* **AIM OF THE TASK**: Convert every line of the records below into a numbered list, omitting any blank lines.

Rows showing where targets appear
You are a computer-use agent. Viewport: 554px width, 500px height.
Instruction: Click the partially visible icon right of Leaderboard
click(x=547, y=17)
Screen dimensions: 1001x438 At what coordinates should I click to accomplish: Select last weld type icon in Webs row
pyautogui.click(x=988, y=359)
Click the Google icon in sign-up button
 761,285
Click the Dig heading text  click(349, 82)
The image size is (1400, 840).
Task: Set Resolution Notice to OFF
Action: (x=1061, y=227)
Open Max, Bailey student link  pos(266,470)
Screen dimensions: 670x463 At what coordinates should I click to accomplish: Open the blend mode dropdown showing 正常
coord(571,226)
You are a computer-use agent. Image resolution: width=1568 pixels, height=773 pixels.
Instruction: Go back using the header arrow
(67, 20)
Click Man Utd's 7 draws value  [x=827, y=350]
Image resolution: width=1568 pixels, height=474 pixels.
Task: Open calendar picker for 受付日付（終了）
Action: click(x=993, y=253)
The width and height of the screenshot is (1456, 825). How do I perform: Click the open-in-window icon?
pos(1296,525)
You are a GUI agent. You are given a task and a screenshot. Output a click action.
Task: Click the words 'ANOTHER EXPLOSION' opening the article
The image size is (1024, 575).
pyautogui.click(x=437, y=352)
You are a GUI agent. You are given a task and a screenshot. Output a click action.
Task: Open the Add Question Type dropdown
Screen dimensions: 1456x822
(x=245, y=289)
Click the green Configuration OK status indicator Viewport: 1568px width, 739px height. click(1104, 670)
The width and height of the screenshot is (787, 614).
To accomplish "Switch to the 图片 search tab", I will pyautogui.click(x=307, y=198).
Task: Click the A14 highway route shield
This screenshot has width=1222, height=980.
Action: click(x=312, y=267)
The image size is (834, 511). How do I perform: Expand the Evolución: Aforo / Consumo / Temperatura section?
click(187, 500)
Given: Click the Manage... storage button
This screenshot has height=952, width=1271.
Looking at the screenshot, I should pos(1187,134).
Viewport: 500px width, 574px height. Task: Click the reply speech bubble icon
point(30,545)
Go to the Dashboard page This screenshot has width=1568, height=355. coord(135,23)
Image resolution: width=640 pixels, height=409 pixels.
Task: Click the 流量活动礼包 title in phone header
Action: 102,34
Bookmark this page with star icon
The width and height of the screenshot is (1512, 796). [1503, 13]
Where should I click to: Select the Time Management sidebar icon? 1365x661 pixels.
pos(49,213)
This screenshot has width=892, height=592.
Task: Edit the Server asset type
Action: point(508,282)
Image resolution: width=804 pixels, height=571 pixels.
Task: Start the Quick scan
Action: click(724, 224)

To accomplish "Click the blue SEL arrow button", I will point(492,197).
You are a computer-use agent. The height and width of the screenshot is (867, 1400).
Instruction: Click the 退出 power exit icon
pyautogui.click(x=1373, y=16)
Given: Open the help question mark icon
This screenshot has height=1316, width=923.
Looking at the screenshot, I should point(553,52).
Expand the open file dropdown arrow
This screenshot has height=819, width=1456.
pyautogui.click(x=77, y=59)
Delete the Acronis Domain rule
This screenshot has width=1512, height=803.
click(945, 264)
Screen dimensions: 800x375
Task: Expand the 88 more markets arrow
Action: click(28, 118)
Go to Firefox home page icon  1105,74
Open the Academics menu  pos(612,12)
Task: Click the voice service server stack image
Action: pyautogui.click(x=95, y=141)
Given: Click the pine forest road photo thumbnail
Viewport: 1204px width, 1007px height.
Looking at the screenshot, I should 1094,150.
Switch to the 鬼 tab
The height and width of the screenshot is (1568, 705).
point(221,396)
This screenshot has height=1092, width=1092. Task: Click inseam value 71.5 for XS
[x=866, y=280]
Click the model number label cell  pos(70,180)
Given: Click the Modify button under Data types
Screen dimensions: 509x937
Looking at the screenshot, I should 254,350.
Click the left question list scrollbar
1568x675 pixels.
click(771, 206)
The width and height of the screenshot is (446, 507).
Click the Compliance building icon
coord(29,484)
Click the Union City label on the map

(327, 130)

* **SOLUTION TO THIS TASK**:
1. You are a computer-use agent. Viewport: 554px width, 500px height.
2. Instruction: Click the partially visible icon right of Leaderboard
3. click(x=547, y=17)
4. Screen dimensions: 1001x438 At what coordinates should I click to accomplish: Select last weld type icon in Webs row
5. pyautogui.click(x=988, y=359)
6. Click the Google icon in sign-up button
7.  761,285
8. Click the Dig heading text  click(349, 82)
9. The image size is (1400, 840).
10. Task: Set Resolution Notice to OFF
11. Action: (x=1061, y=227)
12. Open Max, Bailey student link  pos(266,470)
13. Screen dimensions: 670x463 At what coordinates should I click to accomplish: Open the blend mode dropdown showing 正常
14. coord(571,226)
15. You are a computer-use agent. Image resolution: width=1568 pixels, height=773 pixels.
16. Instruction: Go back using the header arrow
17. (67, 20)
18. Click Man Utd's 7 draws value  [x=827, y=350]
19. Image resolution: width=1568 pixels, height=474 pixels.
20. Task: Open calendar picker for 受付日付（終了）
21. Action: click(x=993, y=253)
22. The width and height of the screenshot is (1456, 825). How do I perform: Click the open-in-window icon?
23. pos(1296,525)
24. You are a GUI agent. You are given a task and a screenshot. Output a click action.
25. Task: Click the words 'ANOTHER EXPLOSION' opening the article
26. The image size is (1024, 575).
27. pyautogui.click(x=437, y=352)
28. You are a GUI agent. You are given a task and a screenshot. Output a click action.
29. Task: Open the Add Question Type dropdown
30. Screen dimensions: 1456x822
31. (x=245, y=289)
32. Click the green Configuration OK status indicator Viewport: 1568px width, 739px height. click(1104, 670)
33. The width and height of the screenshot is (787, 614).
34. To accomplish "Switch to the 图片 search tab", I will pyautogui.click(x=307, y=198).
35. Task: Click the A14 highway route shield
36. This screenshot has width=1222, height=980.
37. Action: click(x=312, y=267)
38. The image size is (834, 511). How do I perform: Expand the Evolución: Aforo / Consumo / Temperatura section?
39. click(187, 500)
40. Given: Click the Manage... storage button
41. This screenshot has height=952, width=1271.
42. Looking at the screenshot, I should pos(1187,134).
43. Viewport: 500px width, 574px height. Task: Click the reply speech bubble icon
44. point(30,545)
45. Go to the Dashboard page This screenshot has width=1568, height=355. coord(135,23)
46. Image resolution: width=640 pixels, height=409 pixels.
47. Task: Click the 流量活动礼包 title in phone header
48. Action: 102,34
49. Bookmark this page with star icon
50. The width and height of the screenshot is (1512, 796). [1503, 13]
51. Where should I click to: Select the Time Management sidebar icon? 1365x661 pixels.
52. pos(49,213)
53. This screenshot has width=892, height=592.
54. Task: Edit the Server asset type
55. Action: point(508,282)
56. Image resolution: width=804 pixels, height=571 pixels.
57. Task: Start the Quick scan
58. Action: click(724, 224)
59. To accomplish "Click the blue SEL arrow button", I will point(492,197).
60. You are a computer-use agent. The height and width of the screenshot is (867, 1400).
61. Instruction: Click the 退出 power exit icon
62. pyautogui.click(x=1373, y=16)
63. Given: Open the help question mark icon
64. This screenshot has height=1316, width=923.
65. Looking at the screenshot, I should point(553,52).
66. Expand the open file dropdown arrow
67. This screenshot has height=819, width=1456.
68. pyautogui.click(x=77, y=59)
69. Delete the Acronis Domain rule
70. This screenshot has width=1512, height=803.
71. click(945, 264)
72. Screen dimensions: 800x375
73. Task: Expand the 88 more markets arrow
74. Action: click(28, 118)
75. Go to Firefox home page icon  1105,74
76. Open the Academics menu  pos(612,12)
77. Task: Click the voice service server stack image
78. Action: pyautogui.click(x=95, y=141)
79. Given: Click the pine forest road photo thumbnail
80. Viewport: 1204px width, 1007px height.
81. Looking at the screenshot, I should 1094,150.
82. Switch to the 鬼 tab
83. The height and width of the screenshot is (1568, 705).
84. point(221,396)
85. This screenshot has height=1092, width=1092. Task: Click inseam value 71.5 for XS
86. [x=866, y=280]
87. Click the model number label cell  pos(70,180)
88. Given: Click the Modify button under Data types
89. Screen dimensions: 509x937
90. Looking at the screenshot, I should 254,350.
91. Click the left question list scrollbar
92. 1568x675 pixels.
93. click(771, 206)
94. The width and height of the screenshot is (446, 507).
95. Click the Compliance building icon
96. coord(29,484)
97. Click the Union City label on the map
98. (327, 130)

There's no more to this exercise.